__What you will do__
Render every line of the source records below as a JSON list of strings, one string per line, omitting blank lines.

Source records:

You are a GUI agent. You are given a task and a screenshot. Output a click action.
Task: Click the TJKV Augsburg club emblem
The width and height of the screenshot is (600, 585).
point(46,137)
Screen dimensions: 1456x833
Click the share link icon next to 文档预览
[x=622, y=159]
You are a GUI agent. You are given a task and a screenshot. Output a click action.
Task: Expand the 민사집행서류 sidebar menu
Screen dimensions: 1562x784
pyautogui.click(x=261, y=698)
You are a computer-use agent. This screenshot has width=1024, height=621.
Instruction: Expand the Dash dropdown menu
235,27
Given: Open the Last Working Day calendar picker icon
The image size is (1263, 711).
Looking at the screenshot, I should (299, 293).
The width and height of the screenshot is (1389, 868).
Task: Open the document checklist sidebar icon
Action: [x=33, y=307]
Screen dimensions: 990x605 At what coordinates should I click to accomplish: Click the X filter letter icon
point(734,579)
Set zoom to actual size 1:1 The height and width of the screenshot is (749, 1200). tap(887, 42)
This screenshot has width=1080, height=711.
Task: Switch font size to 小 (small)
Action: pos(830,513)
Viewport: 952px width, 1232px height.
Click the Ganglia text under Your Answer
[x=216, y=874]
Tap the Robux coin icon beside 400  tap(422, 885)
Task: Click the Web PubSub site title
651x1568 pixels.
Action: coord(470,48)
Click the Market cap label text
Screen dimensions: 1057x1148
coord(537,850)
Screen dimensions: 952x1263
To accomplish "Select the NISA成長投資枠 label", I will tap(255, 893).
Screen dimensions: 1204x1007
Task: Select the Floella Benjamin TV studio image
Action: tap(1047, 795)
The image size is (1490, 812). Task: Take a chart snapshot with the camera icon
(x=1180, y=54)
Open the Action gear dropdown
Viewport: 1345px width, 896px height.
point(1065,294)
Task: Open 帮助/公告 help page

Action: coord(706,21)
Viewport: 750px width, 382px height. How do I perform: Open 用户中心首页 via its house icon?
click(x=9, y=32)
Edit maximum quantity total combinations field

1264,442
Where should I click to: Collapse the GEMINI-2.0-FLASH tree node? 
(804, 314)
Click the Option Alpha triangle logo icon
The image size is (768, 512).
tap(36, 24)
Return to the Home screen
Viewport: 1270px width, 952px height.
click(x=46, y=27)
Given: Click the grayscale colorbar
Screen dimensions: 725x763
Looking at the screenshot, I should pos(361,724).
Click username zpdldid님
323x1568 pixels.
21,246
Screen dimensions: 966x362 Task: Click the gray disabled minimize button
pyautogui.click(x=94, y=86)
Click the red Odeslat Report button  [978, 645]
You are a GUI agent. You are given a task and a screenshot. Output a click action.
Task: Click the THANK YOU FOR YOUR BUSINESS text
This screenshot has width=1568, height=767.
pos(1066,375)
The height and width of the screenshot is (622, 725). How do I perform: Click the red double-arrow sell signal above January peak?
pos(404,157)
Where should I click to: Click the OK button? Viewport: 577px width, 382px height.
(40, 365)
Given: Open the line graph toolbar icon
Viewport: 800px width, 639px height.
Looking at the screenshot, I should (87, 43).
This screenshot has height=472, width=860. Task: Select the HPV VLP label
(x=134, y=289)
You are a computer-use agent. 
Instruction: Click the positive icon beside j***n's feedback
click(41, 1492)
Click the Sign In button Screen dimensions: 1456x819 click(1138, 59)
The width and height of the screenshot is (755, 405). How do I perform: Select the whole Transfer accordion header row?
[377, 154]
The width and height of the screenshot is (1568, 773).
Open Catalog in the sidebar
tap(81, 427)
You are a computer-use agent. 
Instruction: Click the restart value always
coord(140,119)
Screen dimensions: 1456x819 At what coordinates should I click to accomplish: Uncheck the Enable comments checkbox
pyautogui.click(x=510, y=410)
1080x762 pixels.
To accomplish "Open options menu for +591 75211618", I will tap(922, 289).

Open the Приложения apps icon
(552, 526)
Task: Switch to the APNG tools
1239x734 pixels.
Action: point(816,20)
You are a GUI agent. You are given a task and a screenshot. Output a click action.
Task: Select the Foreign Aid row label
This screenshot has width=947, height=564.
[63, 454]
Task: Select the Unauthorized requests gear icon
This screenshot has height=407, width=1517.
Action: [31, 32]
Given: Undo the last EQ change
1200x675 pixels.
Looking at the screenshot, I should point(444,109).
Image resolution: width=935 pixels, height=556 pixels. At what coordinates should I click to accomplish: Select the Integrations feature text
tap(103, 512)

__Answer for this exercise__
[
  "You are a GUI agent. You are given a task and a screenshot. Output a click action.",
  "Task: Click the TJKV Augsburg club emblem",
  "The width and height of the screenshot is (600, 585).",
  "point(46,137)",
  "Screen dimensions: 1456x833",
  "Click the share link icon next to 文档预览",
  "[x=622, y=159]",
  "You are a GUI agent. You are given a task and a screenshot. Output a click action.",
  "Task: Expand the 민사집행서류 sidebar menu",
  "Screen dimensions: 1562x784",
  "pyautogui.click(x=261, y=698)",
  "You are a computer-use agent. This screenshot has width=1024, height=621.",
  "Instruction: Expand the Dash dropdown menu",
  "235,27",
  "Given: Open the Last Working Day calendar picker icon",
  "The image size is (1263, 711).",
  "Looking at the screenshot, I should (299, 293).",
  "The width and height of the screenshot is (1389, 868).",
  "Task: Open the document checklist sidebar icon",
  "Action: [x=33, y=307]",
  "Screen dimensions: 990x605 At what coordinates should I click to accomplish: Click the X filter letter icon",
  "point(734,579)",
  "Set zoom to actual size 1:1 The height and width of the screenshot is (749, 1200). tap(887, 42)",
  "This screenshot has width=1080, height=711.",
  "Task: Switch font size to 小 (small)",
  "Action: pos(830,513)",
  "Viewport: 952px width, 1232px height.",
  "Click the Ganglia text under Your Answer",
  "[x=216, y=874]",
  "Tap the Robux coin icon beside 400  tap(422, 885)",
  "Task: Click the Web PubSub site title",
  "651x1568 pixels.",
  "Action: coord(470,48)",
  "Click the Market cap label text",
  "Screen dimensions: 1057x1148",
  "coord(537,850)",
  "Screen dimensions: 952x1263",
  "To accomplish \"Select the NISA成長投資枠 label\", I will tap(255, 893).",
  "Screen dimensions: 1204x1007",
  "Task: Select the Floella Benjamin TV studio image",
  "Action: tap(1047, 795)",
  "The image size is (1490, 812). Task: Take a chart snapshot with the camera icon",
  "(x=1180, y=54)",
  "Open the Action gear dropdown",
  "Viewport: 1345px width, 896px height.",
  "point(1065,294)",
  "Task: Open 帮助/公告 help page",
  "Action: coord(706,21)",
  "Viewport: 750px width, 382px height. How do I perform: Open 用户中心首页 via its house icon?",
  "click(x=9, y=32)",
  "Edit maximum quantity total combinations field",
  "1264,442",
  "Where should I click to: Collapse the GEMINI-2.0-FLASH tree node? ",
  "(804, 314)",
  "Click the Option Alpha triangle logo icon",
  "The image size is (768, 512).",
  "tap(36, 24)",
  "Return to the Home screen",
  "Viewport: 1270px width, 952px height.",
  "click(x=46, y=27)",
  "Given: Click the grayscale colorbar",
  "Screen dimensions: 725x763",
  "Looking at the screenshot, I should pos(361,724).",
  "Click username zpdldid님",
  "323x1568 pixels.",
  "21,246",
  "Screen dimensions: 966x362 Task: Click the gray disabled minimize button",
  "pyautogui.click(x=94, y=86)",
  "Click the red Odeslat Report button  [978, 645]",
  "You are a GUI agent. You are given a task and a screenshot. Output a click action.",
  "Task: Click the THANK YOU FOR YOUR BUSINESS text",
  "This screenshot has width=1568, height=767.",
  "pos(1066,375)",
  "The height and width of the screenshot is (622, 725). How do I perform: Click the red double-arrow sell signal above January peak?",
  "pos(404,157)",
  "Where should I click to: Click the OK button? Viewport: 577px width, 382px height.",
  "(40, 365)",
  "Given: Open the line graph toolbar icon",
  "Viewport: 800px width, 639px height.",
  "Looking at the screenshot, I should (87, 43).",
  "This screenshot has height=472, width=860. Task: Select the HPV VLP label",
  "(x=134, y=289)",
  "You are a computer-use agent. ",
  "Instruction: Click the positive icon beside j***n's feedback",
  "click(41, 1492)",
  "Click the Sign In button Screen dimensions: 1456x819 click(1138, 59)",
  "The width and height of the screenshot is (755, 405). How do I perform: Select the whole Transfer accordion header row?",
  "[377, 154]",
  "The width and height of the screenshot is (1568, 773).",
  "Open Catalog in the sidebar",
  "tap(81, 427)",
  "You are a computer-use agent. ",
  "Instruction: Click the restart value always",
  "coord(140,119)",
  "Screen dimensions: 1456x819 At what coordinates should I click to accomplish: Uncheck the Enable comments checkbox",
  "pyautogui.click(x=510, y=410)",
  "1080x762 pixels.",
  "To accomplish \"Open options menu for +591 75211618\", I will tap(922, 289).",
  "Open the Приложения apps icon",
  "(552, 526)",
  "Task: Switch to the APNG tools",
  "1239x734 pixels.",
  "Action: point(816,20)",
  "You are a GUI agent. You are given a task and a screenshot. Output a click action.",
  "Task: Select the Foreign Aid row label",
  "This screenshot has width=947, height=564.",
  "[63, 454]",
  "Task: Select the Unauthorized requests gear icon",
  "This screenshot has height=407, width=1517.",
  "Action: [31, 32]",
  "Given: Undo the last EQ change",
  "1200x675 pixels.",
  "Looking at the screenshot, I should point(444,109).",
  "Image resolution: width=935 pixels, height=556 pixels. At what coordinates should I click to accomplish: Select the Integrations feature text",
  "tap(103, 512)"
]